Story isn’t just a pleasant byproduct of our work at TruScribe—it’s a central tenet of our design principles of Scribology. Scribology is a set of principles rooted in science that allow us to create engaging, retainable messages, again and again.
So what is it that makes story so significant? Why are stories so engaging? Why do we care so much about it, as content creators and as people in general?
Stories Contain Layers of Information
From a comprehension standpoint, story is our human coding language. It’s a fast way to gain someone’s attention and hold it. And a story is able to contain more information than the words might on their own.

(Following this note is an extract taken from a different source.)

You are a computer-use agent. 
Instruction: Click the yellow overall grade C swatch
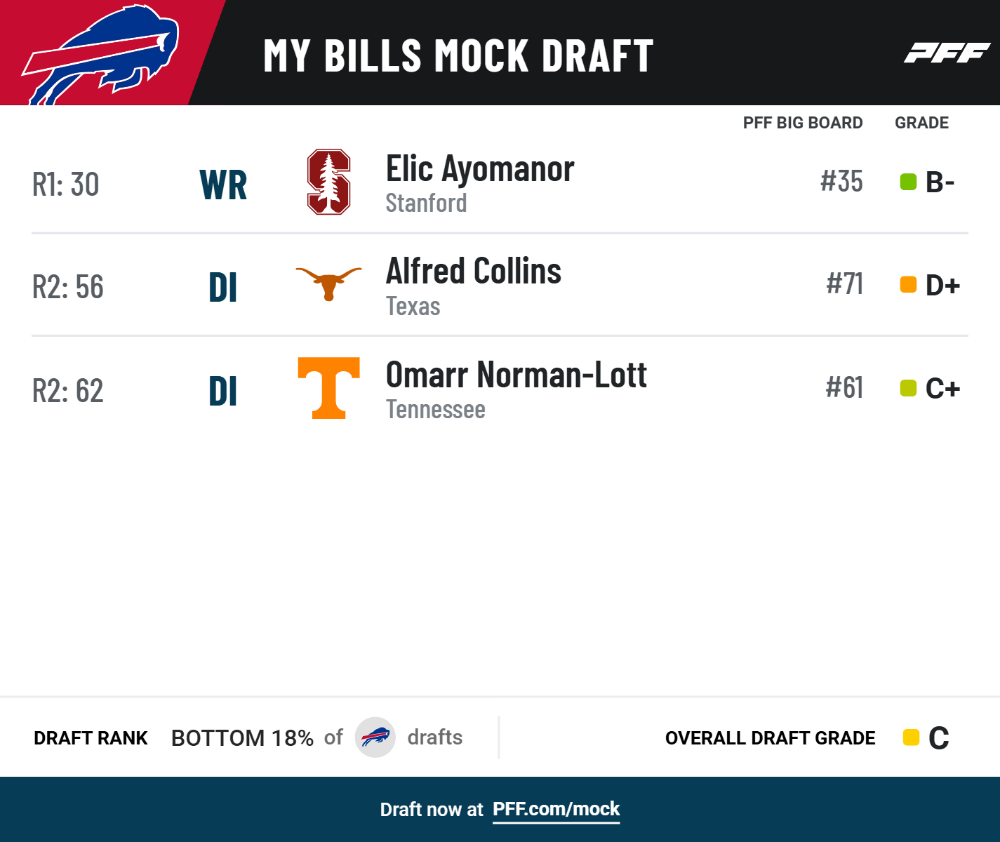point(911,737)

In other words, if I tell you the story of Jurassic Park, you’re not just going to get the information relating to the characters’ names and their scaly foes. No matter how I tell it, you’re going to understand the true message of the story: it should stay impossible to conjure up dinosaurs. They’re bad for our health.
This is why stories are some of the best teaching tools for children. Children read the code of stories and internalize messages they might not even be able to articulate yet.
A child might not be able to write three pages on how Cinderella’s stepsisters were classist, narcissistic abusers, but they can certainly learn that it’s wrong to treat people like underlings, and that no matter where we are in life, our luck can change.
Stories are Patterns
Stories are also patterns, and humans are pattern-seeking creatures. In fact, we’re pattern-completion seekers; when we recognize step one of a familiar pattern, we develop an urge to see steps two and three.
Read the following, and ask yourself if you feel fulfilled:
“Dominique left her apartment one morning to find the strangest thing she’d ever seen.”
Chances are, you want more. You’ve been given the beginning to a pattern you recognize, but no middle or end.
Your brain has been put into story mode. You got a character, a place, and a mystery, but then the pattern failed to resolve. You didn’t get the middle (what was so strange?), any conflict (how did she react?), or an ending of any kind.
That’s why stories are so powerful. When you start to tell one, you’ve got an extremely high amount of engagement until it’s over. Even if the listener or viewer isn’t bowled over by your story, part of their brain insists that they hear the whole thing.
Stories Transport Us
And that idea of being put into story mode isn’t just a turn of phrase. Social scientists call the involvement we feel with story “transportation”. New ideas, and even ideas that conflict with our experiences and knowledge, are more acceptable to a brain that’s been transported into a narrative.
This is part of what’s meant by the willing suspension of disbelief, a phrase that explains why we don’t turn off Star Wars for being nonsensical when characters lift objects with an invisible Force. Once we’ve picked up the pattern of a story, we’re transported into its world. We then tend to grant more allowance for unrealistic or unusual plot points. This is especially true for stories we’re enjoying.
Back in the world of non-fiction, transporting an audience into a story can allow for the willing suspension of judgment. If you are giving a story to a hundred savvy investors, for example, and your visual aid experiences a critical failure, your effectiveness will likely take a hit.
If you’ve got your audience partway through a compelling story, however, they might very well ignore the technical difficulties, as long as they can still hear you telling the story. The same holds true of, say, a spelling error on a slide. Normally, it could signal the end of your credibility, but wow them with a story, and you might get lucky.
Christopher Booker argues all stories follow seven basic types. While there’s some value in noting narrative similarities, and it’s no small feat that Booker worked thirty-four years to develop his beliefs, I’d argue that his theory isn’t entirely true. More relevantly, though, I’d argue it doesn’t really matter.
We’re pattern-seeking, pattern-desiring beings.
Do we only know of seven patterns?
Can we really fit every tale we tell into them?
I doubt it, but I think what actually matters is the reason behind, and the effectiveness of, those stories.
Humans Need Stories
The earlier fragment of a story, Dominique’s almost-encounter with something strange, shows what the human proclivity for story really looks like. It’s not a need to categorize, and it’s not a need to find oneself in the story: it’s a desire to be a part of an enjoyable, biologically-driven need to find and fulfill a pattern and decode messages.
Consider for a minute if I was a door-to-door salesperson, and you were listening to my sales pitch. If I started and terminated Dominique’s story as part of my pitch, you’d almost definitely want me to finish it—even knowing it was part of my pitch.
All other things being equal, you’d likely hear me out (something that most of us wouldn’t even consider when it comes to strangers on our doorstep). That’s because even a story told in an unusual context draws engagement and connection.
So, when you think of your next marketing initiative, product rollout, advertisement, or other communication, think of including a story. Transport your listener or viewer to the story world, and capitalize on their interest. Use our human coding language, and send a message that truly engages and resonates.